In the records that follow, find each line with the word "computer" and copy it.

Collected data entries:
◇ ◇ ◇ ◇ ◇ ◇ ◇
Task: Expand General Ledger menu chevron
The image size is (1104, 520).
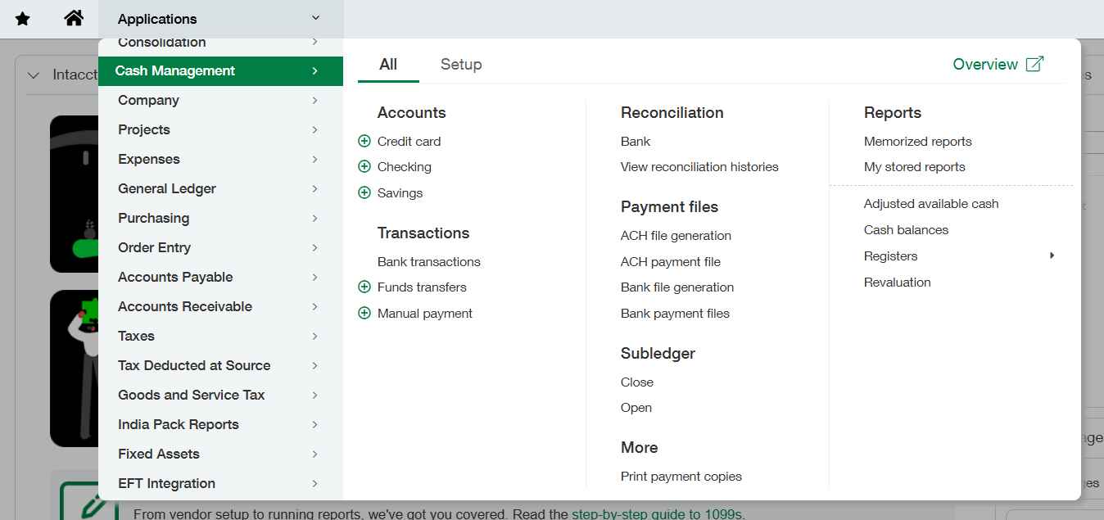Action: [314, 188]
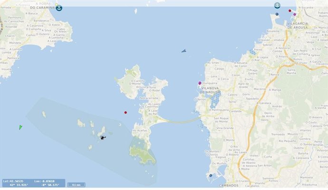Click the Pedracerrada label on the island
Viewport: 328px width, 190px height.
(149, 99)
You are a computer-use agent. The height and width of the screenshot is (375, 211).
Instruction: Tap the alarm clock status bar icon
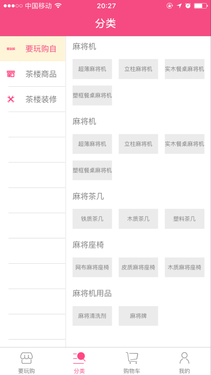(x=188, y=6)
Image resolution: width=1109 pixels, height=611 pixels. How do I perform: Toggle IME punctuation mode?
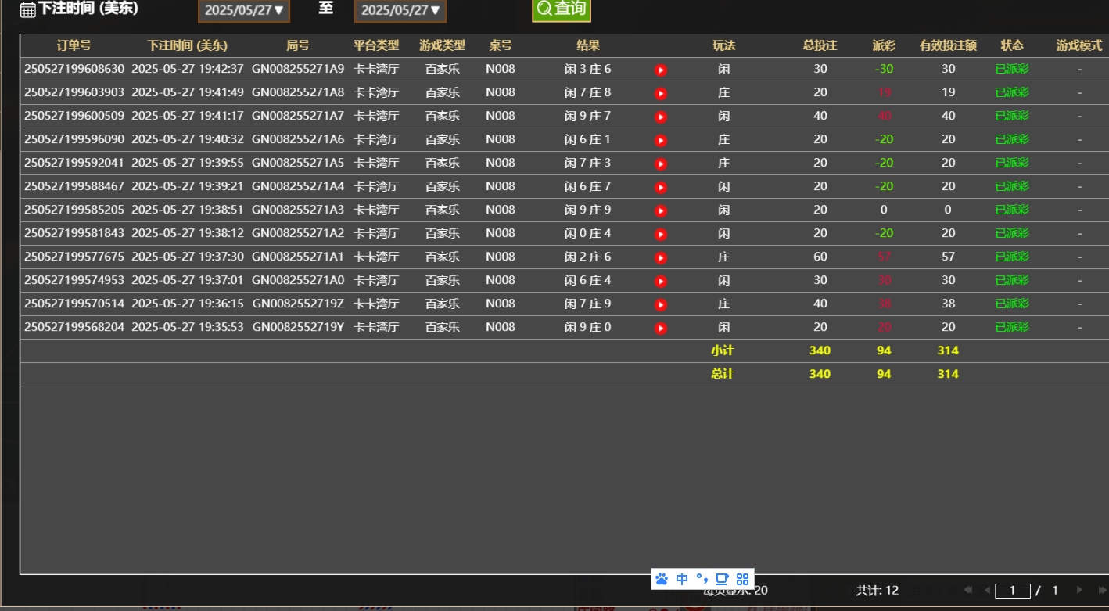tap(702, 579)
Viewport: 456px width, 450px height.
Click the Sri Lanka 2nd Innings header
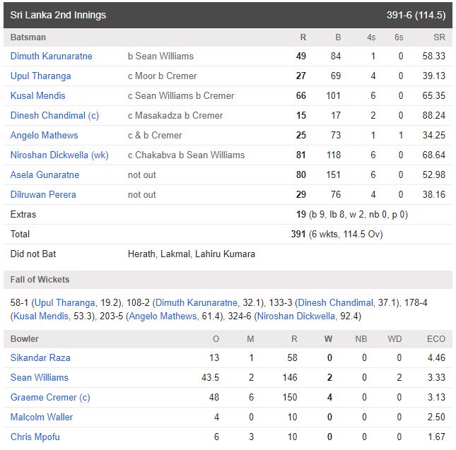click(x=228, y=15)
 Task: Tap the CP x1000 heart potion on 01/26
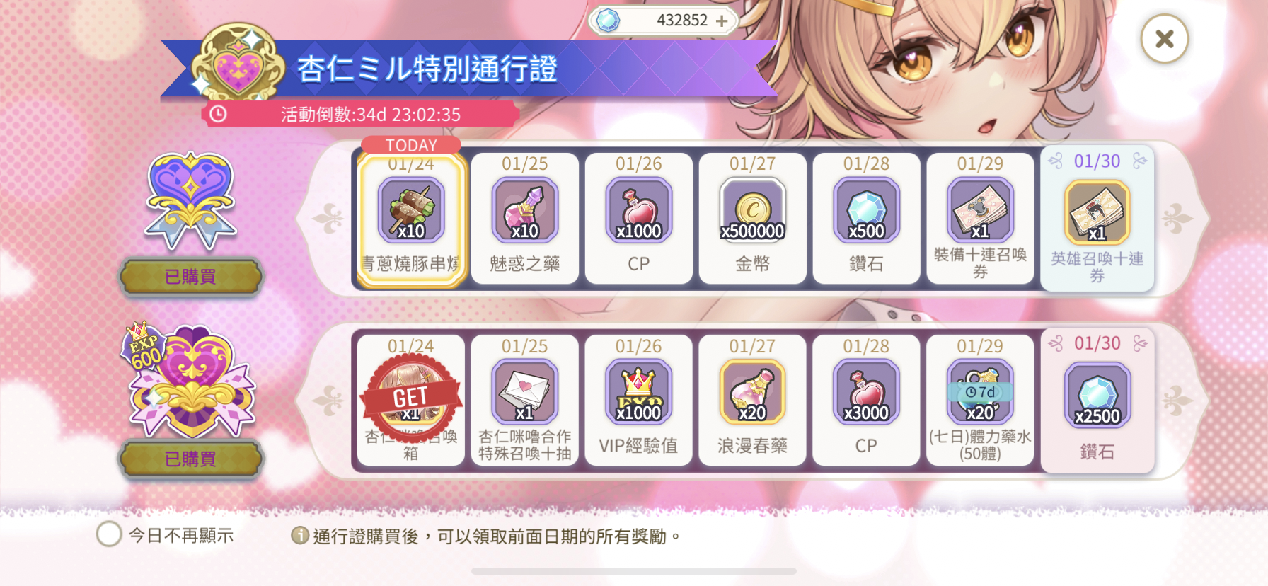click(x=638, y=210)
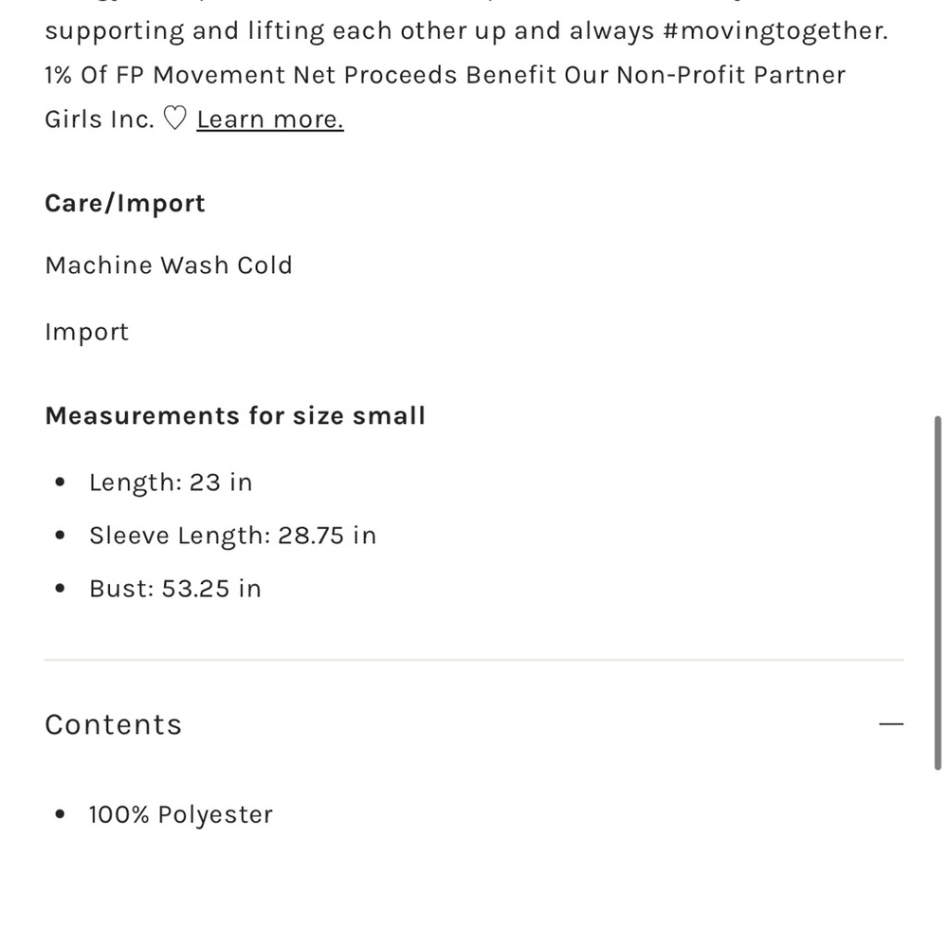Click the "Bust: 53.25 in" measurement
Screen dimensions: 948x948
coord(175,589)
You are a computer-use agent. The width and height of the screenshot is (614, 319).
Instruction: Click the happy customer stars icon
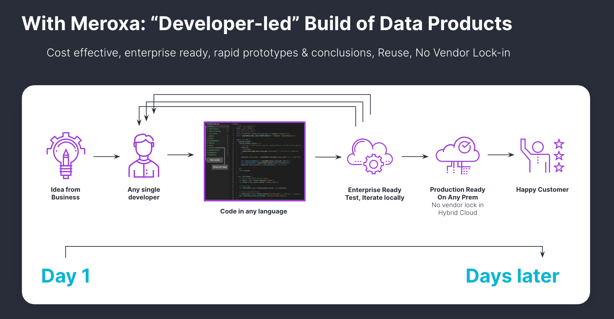point(542,155)
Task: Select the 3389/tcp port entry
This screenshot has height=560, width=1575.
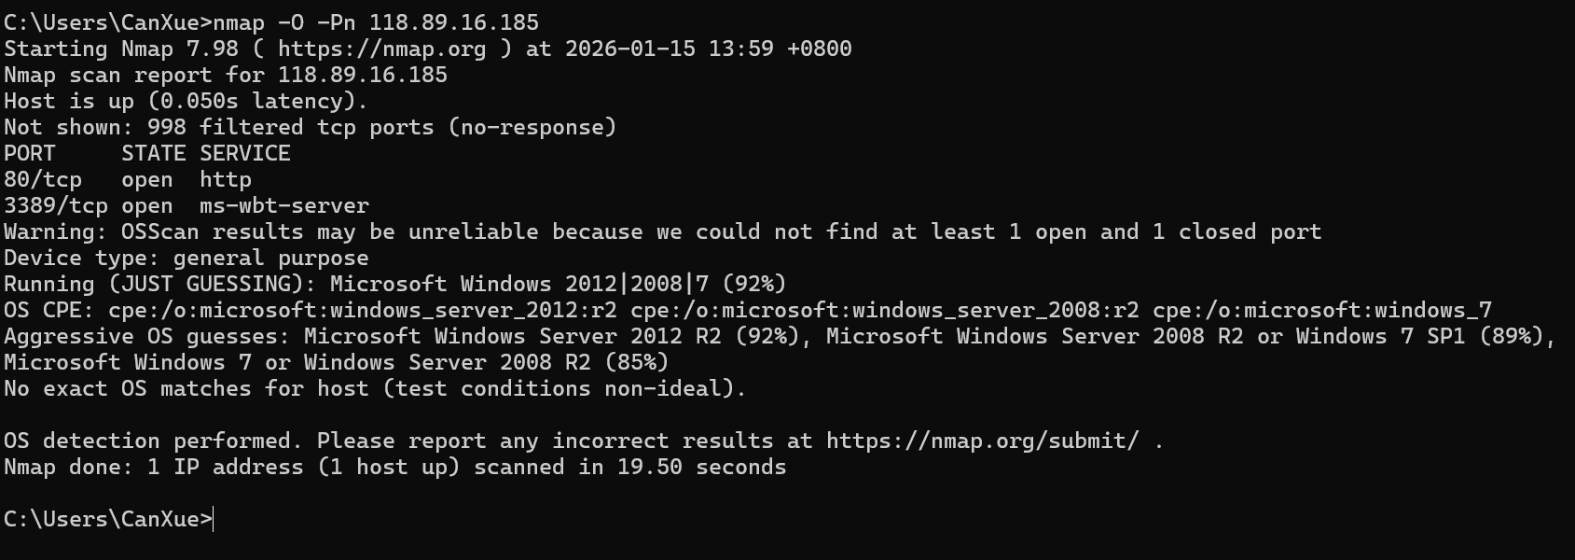Action: pos(55,205)
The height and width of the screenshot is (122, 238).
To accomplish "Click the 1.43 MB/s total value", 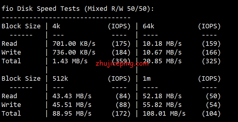I will tap(70, 61).
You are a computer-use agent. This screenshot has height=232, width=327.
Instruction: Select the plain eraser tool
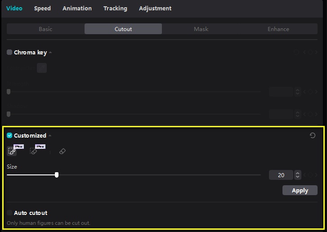(63, 151)
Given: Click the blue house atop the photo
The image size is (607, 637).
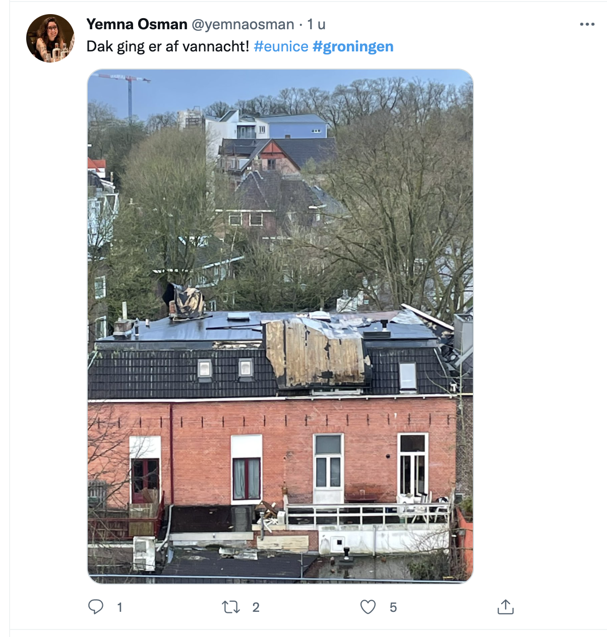Looking at the screenshot, I should point(297,127).
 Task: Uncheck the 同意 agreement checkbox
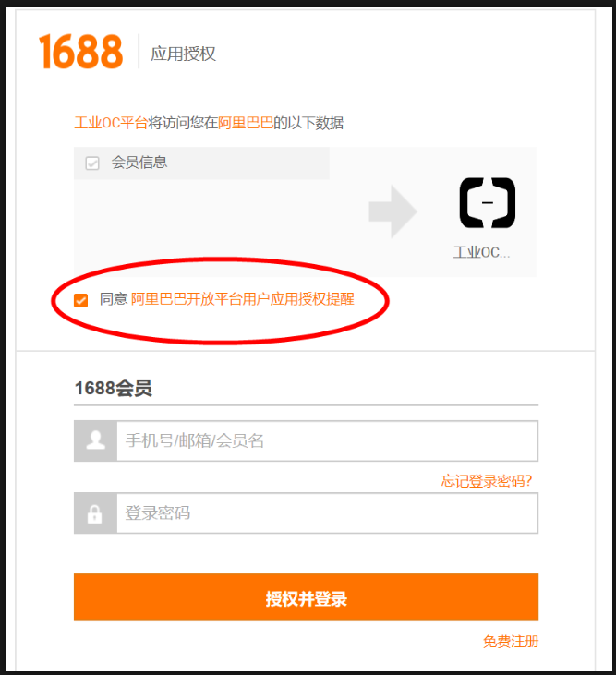[81, 300]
◇ ◇ ◇ ◇ ◇ ◇ ◇
Answer to this task:
You are a computer-use agent. The height and width of the screenshot is (375, 211).
You are a computer-use agent. The width and height of the screenshot is (614, 319).
You are a computer-use agent. This screenshot has height=232, width=327.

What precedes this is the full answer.